§ TASK OBJECTIVE:
Output only the lines below from the one containing "You are a computer-use" to the one containing "Instruction: Choose the Hand tool", exactly as written, both ends kept.

§ INPUT RECORDS:
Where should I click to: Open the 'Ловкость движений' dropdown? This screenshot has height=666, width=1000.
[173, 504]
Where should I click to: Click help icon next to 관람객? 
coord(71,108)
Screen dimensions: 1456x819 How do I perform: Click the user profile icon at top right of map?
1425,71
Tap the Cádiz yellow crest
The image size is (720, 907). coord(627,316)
---
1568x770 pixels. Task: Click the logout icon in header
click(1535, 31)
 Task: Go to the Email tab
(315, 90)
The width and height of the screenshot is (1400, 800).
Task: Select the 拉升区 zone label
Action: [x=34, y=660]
* * *
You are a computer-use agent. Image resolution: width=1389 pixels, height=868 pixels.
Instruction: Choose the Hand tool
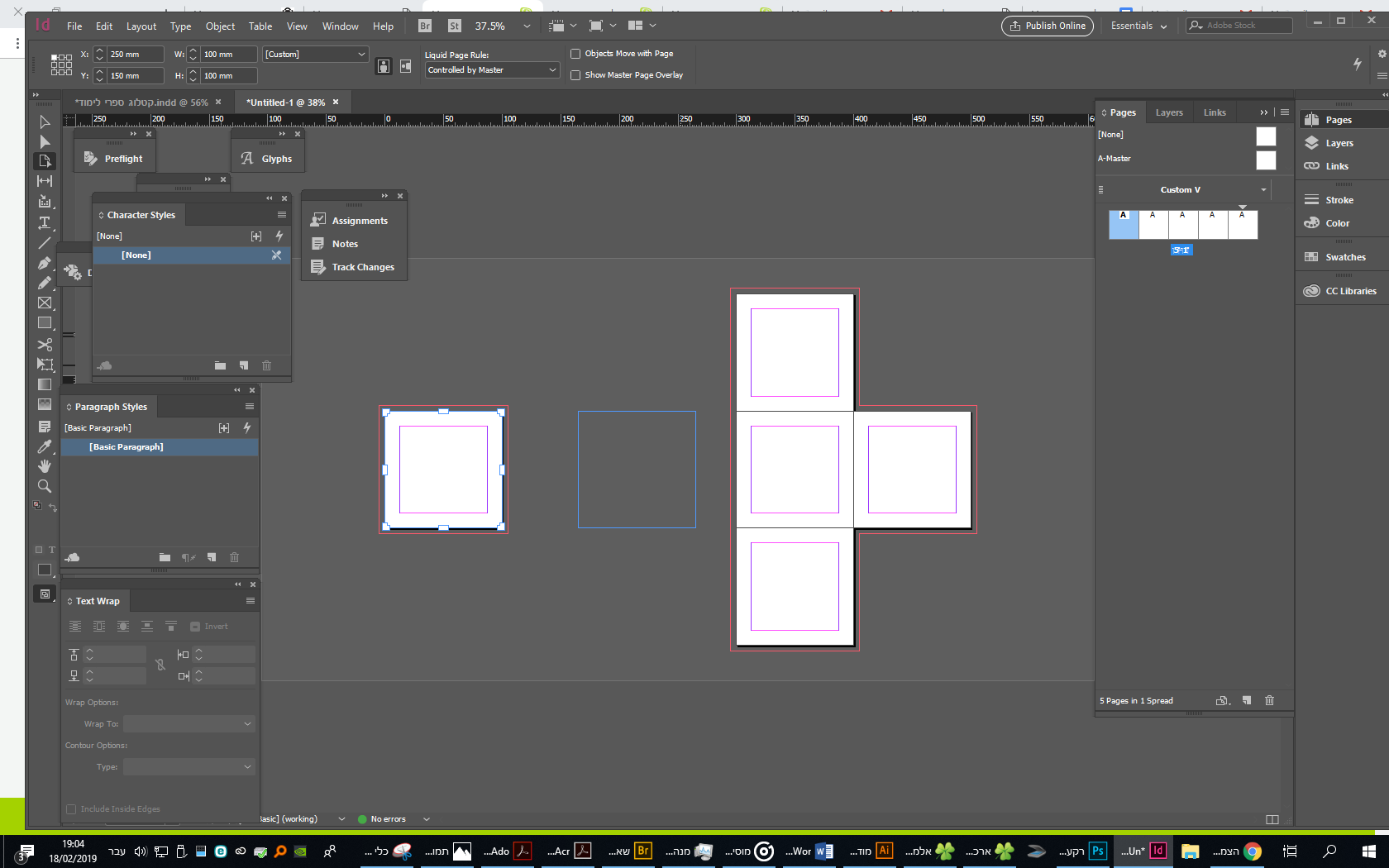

§ SOLVED PROBLEM:
You are a computer-use agent. Image resolution: width=1389 pixels, height=868 pixels.
Instruction: Choose the Hand tool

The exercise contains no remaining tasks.